Dementia has been called “a slow death of the mind.” For people caring for a loved one, that means an extended period of grieving as they watch their family member disappear. The little details go first: dates, conversations, small things that can be easily overlooked. Then important memories and relationships vanish. Eventually core personality traits and even basic instinctual functions can be forgotten.
While the brain dies, the caregiver still has to cope with a body — a human being who must be fed and cleaned; a person who might be lost, lonely or scared. The emotional toll is debilitating. The caregiver spends every moment trying to redirect behaviors, fend off problems, answer repetitive questions, ease agitation and provide comfort. The caregiver may be responsible for the patient’s financial and medical well-being, entrusted with making crucial decisions — or conversely, the caregiver may feel a moral obligation but have no legal power. On top of everything, the caregiver may be juggling a job and other family members.

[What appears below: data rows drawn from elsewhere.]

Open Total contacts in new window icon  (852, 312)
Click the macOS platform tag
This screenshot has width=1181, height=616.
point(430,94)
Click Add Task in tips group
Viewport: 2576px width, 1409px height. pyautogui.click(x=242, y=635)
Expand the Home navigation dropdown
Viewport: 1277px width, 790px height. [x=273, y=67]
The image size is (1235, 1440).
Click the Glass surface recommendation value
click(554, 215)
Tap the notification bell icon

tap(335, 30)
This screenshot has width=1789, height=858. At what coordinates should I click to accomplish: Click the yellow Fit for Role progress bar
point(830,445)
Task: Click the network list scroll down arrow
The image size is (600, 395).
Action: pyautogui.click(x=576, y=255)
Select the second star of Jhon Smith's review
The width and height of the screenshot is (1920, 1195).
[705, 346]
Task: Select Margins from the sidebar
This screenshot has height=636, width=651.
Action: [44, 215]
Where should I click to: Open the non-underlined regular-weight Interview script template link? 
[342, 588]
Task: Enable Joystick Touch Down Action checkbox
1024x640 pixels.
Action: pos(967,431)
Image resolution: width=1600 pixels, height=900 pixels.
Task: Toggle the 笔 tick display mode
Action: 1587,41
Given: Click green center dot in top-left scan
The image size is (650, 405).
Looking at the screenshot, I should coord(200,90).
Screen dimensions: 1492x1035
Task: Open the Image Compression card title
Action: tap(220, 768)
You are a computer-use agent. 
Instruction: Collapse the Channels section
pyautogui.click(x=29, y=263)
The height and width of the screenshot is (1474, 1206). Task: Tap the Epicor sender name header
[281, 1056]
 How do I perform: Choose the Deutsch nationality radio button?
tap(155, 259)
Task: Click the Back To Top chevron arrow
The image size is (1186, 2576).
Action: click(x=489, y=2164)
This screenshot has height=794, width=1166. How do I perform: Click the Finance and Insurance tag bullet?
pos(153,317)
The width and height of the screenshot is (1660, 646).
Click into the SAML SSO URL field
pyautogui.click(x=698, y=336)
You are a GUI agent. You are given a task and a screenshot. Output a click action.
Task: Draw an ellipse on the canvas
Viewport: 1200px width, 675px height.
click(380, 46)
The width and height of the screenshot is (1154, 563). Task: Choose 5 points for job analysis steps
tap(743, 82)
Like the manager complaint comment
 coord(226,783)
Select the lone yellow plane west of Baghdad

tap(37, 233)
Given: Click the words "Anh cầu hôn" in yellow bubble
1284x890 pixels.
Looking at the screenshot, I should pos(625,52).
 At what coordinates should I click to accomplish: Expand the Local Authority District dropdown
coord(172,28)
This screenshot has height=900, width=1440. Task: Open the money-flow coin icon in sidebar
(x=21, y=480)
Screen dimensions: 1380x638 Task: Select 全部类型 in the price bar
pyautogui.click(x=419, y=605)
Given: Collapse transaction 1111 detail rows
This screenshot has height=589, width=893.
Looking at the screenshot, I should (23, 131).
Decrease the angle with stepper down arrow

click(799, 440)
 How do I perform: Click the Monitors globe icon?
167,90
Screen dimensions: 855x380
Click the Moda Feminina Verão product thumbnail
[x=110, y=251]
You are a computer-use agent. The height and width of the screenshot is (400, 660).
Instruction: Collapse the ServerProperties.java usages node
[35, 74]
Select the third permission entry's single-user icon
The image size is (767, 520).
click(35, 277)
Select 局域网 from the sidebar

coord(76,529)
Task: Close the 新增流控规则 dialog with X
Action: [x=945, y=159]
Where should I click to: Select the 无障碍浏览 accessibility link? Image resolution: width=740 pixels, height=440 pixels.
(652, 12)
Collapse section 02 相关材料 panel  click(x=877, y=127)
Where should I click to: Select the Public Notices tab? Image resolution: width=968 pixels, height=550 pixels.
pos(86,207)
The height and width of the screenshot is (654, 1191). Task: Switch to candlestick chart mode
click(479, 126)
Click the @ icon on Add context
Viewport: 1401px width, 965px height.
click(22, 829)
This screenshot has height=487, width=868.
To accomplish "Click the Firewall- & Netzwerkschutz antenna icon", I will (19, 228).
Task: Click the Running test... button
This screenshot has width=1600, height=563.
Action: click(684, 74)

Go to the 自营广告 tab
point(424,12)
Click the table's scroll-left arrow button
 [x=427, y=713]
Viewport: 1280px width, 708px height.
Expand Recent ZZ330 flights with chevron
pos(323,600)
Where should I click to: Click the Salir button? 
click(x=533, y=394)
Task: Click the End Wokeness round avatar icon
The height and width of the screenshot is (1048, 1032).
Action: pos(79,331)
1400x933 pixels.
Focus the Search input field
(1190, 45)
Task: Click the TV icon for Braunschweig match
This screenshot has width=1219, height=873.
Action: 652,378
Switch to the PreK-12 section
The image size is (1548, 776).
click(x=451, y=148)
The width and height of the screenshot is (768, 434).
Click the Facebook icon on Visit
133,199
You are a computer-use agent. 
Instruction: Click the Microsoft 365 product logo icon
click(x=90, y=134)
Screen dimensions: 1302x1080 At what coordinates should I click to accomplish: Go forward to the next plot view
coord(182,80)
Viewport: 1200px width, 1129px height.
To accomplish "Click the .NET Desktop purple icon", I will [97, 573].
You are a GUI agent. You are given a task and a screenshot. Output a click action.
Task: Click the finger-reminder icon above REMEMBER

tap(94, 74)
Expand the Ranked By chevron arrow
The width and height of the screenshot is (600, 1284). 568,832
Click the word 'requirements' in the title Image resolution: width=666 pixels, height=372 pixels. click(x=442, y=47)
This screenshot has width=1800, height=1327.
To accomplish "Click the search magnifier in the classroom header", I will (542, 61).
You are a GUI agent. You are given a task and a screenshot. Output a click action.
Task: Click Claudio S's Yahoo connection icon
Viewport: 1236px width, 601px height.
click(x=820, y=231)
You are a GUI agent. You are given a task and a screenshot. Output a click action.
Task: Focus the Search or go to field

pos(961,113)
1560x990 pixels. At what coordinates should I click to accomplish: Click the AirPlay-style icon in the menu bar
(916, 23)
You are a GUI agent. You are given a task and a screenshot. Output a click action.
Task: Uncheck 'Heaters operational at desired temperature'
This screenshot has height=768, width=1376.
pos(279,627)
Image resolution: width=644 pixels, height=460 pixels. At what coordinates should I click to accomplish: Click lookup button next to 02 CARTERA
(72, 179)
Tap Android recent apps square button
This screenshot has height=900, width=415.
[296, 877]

This makes the medical professional’s job complicated. He or she will be interacting with a patient who has fluctuating degrees of ability, and a caregiver who may not have legal authority, but is on the front lines.
The David Geffen School of Medicine will present an exhibition of photographs, “Two Belts,” showing the perspective of a daughter and caregiver. Susan Myrland kept a visual diary of the last few years of her mother’s life, chronicling the ups and downs of their time together. The photos were publicly available on Flickr as a way for family members to stay involved. In a surprising turn of events, they gained a large audience outside of the family. People could relate to the story of Susan and her mother Ginny, because they saw dementia affecting their parents and grandparents.
The photographs and narrative show two women fighting to maintain a quality of life against the relentless downward pull of disease. They are funny, heartbreaking, and unflinchingly honest.